L'incidente, che ha provocato l'apertura dei sistemi di emergenza comprese le maschere per l'ossigeno dei passeggeri, si è verificato martedì scorso su un volo della compagnia di bandiera cinese da Hong Kong alla città di Dalian, nella Cina nord-orientale dove non è permesso fumare o svapare a bordo dei voli commerciali. 

In un comunicato stampa dell'Aviazione civile della Cina (CAAC) il problema è sorto dalla non attenzione del copilota dell'aereo che ha cercato di spegnere il sistema di ventilazione ed aerazione del velivolo per impedire che il vapore si diffondesse nella cabina principale. 

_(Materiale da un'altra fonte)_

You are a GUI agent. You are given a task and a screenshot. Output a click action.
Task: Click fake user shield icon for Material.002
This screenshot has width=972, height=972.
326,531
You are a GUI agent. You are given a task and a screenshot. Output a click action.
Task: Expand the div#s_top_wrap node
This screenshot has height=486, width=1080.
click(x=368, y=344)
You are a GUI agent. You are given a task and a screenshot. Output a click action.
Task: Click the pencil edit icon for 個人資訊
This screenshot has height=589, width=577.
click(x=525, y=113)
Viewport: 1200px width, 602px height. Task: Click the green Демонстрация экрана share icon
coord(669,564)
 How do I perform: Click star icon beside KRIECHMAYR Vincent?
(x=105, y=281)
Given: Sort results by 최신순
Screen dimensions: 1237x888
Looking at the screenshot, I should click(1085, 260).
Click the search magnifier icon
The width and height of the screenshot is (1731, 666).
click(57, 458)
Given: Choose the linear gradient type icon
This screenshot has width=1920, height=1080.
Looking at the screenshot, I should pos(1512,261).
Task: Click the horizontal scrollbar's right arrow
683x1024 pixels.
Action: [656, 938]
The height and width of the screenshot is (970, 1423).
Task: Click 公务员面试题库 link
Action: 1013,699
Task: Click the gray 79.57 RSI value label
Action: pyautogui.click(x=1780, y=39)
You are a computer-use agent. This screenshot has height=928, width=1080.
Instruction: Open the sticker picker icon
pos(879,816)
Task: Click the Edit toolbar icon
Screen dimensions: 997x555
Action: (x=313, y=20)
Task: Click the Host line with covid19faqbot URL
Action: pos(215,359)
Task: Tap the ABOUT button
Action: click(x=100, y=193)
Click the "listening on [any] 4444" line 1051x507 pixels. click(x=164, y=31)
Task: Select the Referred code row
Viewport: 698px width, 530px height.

Spegnendo i sistemi di aerazione, il copilota, portò ad una diminuzione dei livelli di ossigeno in cabina innescando un sistema di allarme di emergenza che indica che il jet 737 potrebbe aver volato troppo in alto perdendo ossigeno all'interno e richiamando i piloti a scendere velocemente. Quando videro che l'aria condizionata era stata spenta, la riattivarono e riportarono il volo alla sua normale altitudine.

I video di bordo del volo che è stato successivamente pubblicato sui social media hanno mostrato maschere di ossigeno che pendevano dal soffitto in tutta la cabina, ma nessun segno di panico anche se molta preoccupazione tra i passeggeri.

Il CAAC ha affermato che non ci sono stati feriti i 153 passeggeri e nove membri dell'equipaggio sono incolumi e continuerà ad indagare.